In an age when the statement “Black Lives Matter” breeds controversy, to love one’s self is almost an act of protest for a Black person.
But Northwestern students attending “Black Joy: A Different World” Saturday evening were reminded that there is no shame in loving themselves and each other. The event, part of the two-week-long “Black Lives Matter, a Northwestern Dialogue” initiative, provided a sense of belonging, relief and Black Joy to Black students on campus.
Unlike the more serious programming scheduled for the initiative—including panels, film screenings, discussions and a candlelight vigil—Saturday’s event was light-hearted. NU gathered students in the Black House conference room for snacks, conversation and a screening of A Different World, a 90s sitcom set at a predominantly-Black college.

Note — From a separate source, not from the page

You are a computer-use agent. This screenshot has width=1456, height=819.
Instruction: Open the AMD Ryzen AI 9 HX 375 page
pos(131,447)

The Nu Sigma Chapter of Zeta Phi Beta Sorority, Inc. organized the night’s activities, and visiting sorority members joined students for a chance to share in Black Joy together.
“Black joy is just genuine happiness, coming together to share a moment and truly enjoy each other’s company,” said Mary Haynes, the sorority’s graduate advisor.
While the Black Lives Matter programming at NU is intended to highlight systemic issues of racism on campus and in the world overall, casual events like watching A Different World were also important, Haynes said. Not only did they provide a respite from the heavier events on the initiative’s schedule, but they also built bonds and memories in the Black community, she said.
SESP sophomore Ashley Woods attended the screening for a chance to relax, she said, even though she was unfamiliar with A Different World. Woods also chose take part in the event as a reminder that she was not alone on campus, she said.
“It’s a constant battle that I’m learning within myself how to deal with, to be comfortable [as a Black woman on campus],” Woods said.
Although Woods was happy to see “Black Lives Matter, a Northwestern Dialogue” spreading the message of the Movement for Black Lives on campus, she said, she also appreciated the more relaxed, unpolitical nature of the Black Joy event. For her, Black Joy means enjoying time with people who do not make her feel like an outsider, and she would appreciate similar community events in the future, she said.
Community was the driving force behind organizing the event, said Daniella Lumpkin, president of NU’s Zeta Phi Beta sorority. To be Black at Northwestern may mean being the only Black person in a class, stressing about the financial burden of attending an elite school or cringing when overhearing non-Black people question why a place like the Black House even exists. That has been Lumpkin’s experience at NU, and although administrators may make efforts to hear Black voices, it can feel like Black lives do not matter in day-to-day life on campus, she said.
“It feels like us trying to celebrate ourselves and feel like we matter is excessive to some [non-Black] people,” Lumpkin said.
But until January 17th, “Black Lives Matter, a Northwestern Dialogue,” will continue to remind Northwestern’s Black students that they do matter. The initiative’s next event will be Sunday’s Candlelight Vigil for Lost Black Lives, sponsored by the Theta Alpha Chapter of Delta Sigma Theta Sorority, Inc. The vigil will be held at Alice Millar Chapel at 7 p.m., and a schedule for further programming is available on the initiative’s Tumblr and Facebook pages.
Although a number of the coming events will be more serious and discussion-based, one more event centered around Black Joy is scheduled. For Lumpkin, events promoting Black Joy are necessary to uplift students who may feel unsupported on campus, she said.
“You’re having fun,” Lumpkin said. “You celebrate each other. You have a moment where it gets to be about you. You feel like your Black life matters.”